▶ WRITTEN INSTRUCTION: Rewrite the records below, changing "Describe the element" to "Identify the element" wherever it occurs and leaving everything else as it is.

◆ ◆ ◆ ◆ ◆

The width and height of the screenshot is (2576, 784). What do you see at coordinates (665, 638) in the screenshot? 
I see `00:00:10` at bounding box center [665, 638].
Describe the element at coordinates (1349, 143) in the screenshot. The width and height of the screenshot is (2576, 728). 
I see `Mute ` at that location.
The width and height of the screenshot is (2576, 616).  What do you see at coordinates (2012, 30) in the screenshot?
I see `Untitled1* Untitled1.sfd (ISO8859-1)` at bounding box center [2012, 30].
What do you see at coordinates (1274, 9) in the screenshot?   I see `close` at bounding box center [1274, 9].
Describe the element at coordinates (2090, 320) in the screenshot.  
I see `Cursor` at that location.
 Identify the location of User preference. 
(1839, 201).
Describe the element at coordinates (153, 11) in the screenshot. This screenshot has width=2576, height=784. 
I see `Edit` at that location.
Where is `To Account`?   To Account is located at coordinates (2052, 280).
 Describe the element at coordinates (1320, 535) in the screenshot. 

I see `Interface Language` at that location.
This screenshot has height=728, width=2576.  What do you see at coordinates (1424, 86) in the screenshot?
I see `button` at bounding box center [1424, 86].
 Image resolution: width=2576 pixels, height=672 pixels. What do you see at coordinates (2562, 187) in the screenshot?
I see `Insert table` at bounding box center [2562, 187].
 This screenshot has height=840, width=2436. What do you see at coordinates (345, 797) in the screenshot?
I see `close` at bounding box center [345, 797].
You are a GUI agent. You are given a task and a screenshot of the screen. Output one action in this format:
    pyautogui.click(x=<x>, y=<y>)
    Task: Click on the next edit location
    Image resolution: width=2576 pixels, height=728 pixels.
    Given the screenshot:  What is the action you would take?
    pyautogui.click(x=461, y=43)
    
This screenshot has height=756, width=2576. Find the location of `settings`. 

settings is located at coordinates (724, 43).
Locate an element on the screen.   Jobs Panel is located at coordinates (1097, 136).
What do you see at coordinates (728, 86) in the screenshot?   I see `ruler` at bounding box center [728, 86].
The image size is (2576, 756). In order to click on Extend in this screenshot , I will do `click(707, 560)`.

◆ ◆ ◆ ◆ ◆

▶ SOLUTION FOR THIS TASK:
The width and height of the screenshot is (2576, 784). What do you see at coordinates (665, 638) in the screenshot? 
I see `00:00:10` at bounding box center [665, 638].
Identify the element at coordinates (1349, 143) in the screenshot. The width and height of the screenshot is (2576, 728). 
I see `Mute ` at that location.
The width and height of the screenshot is (2576, 616).  What do you see at coordinates (2012, 30) in the screenshot?
I see `Untitled1* Untitled1.sfd (ISO8859-1)` at bounding box center [2012, 30].
What do you see at coordinates (1274, 9) in the screenshot?   I see `close` at bounding box center [1274, 9].
Identify the element at coordinates (2090, 320) in the screenshot.  
I see `Cursor` at that location.
 Identify the location of User preference. 
(1839, 201).
Identify the element at coordinates (153, 11) in the screenshot. This screenshot has width=2576, height=784. 
I see `Edit` at that location.
Where is `To Account`?   To Account is located at coordinates (2052, 280).
 Identify the element at coordinates (1320, 535) in the screenshot. 

I see `Interface Language` at that location.
This screenshot has height=728, width=2576.  What do you see at coordinates (1424, 86) in the screenshot?
I see `button` at bounding box center [1424, 86].
 Image resolution: width=2576 pixels, height=672 pixels. What do you see at coordinates (2562, 187) in the screenshot?
I see `Insert table` at bounding box center [2562, 187].
 This screenshot has height=840, width=2436. What do you see at coordinates (345, 797) in the screenshot?
I see `close` at bounding box center [345, 797].
You are a GUI agent. You are given a task and a screenshot of the screen. Output one action in this format:
    pyautogui.click(x=<x>, y=<y>)
    Task: Click on the next edit location
    Image resolution: width=2576 pixels, height=728 pixels.
    Given the screenshot:  What is the action you would take?
    pyautogui.click(x=461, y=43)
    
This screenshot has height=756, width=2576. Find the location of `settings`. 

settings is located at coordinates (724, 43).
Locate an element on the screen.   Jobs Panel is located at coordinates (1097, 136).
What do you see at coordinates (728, 86) in the screenshot?   I see `ruler` at bounding box center [728, 86].
The image size is (2576, 756). In order to click on Extend in this screenshot , I will do `click(707, 560)`.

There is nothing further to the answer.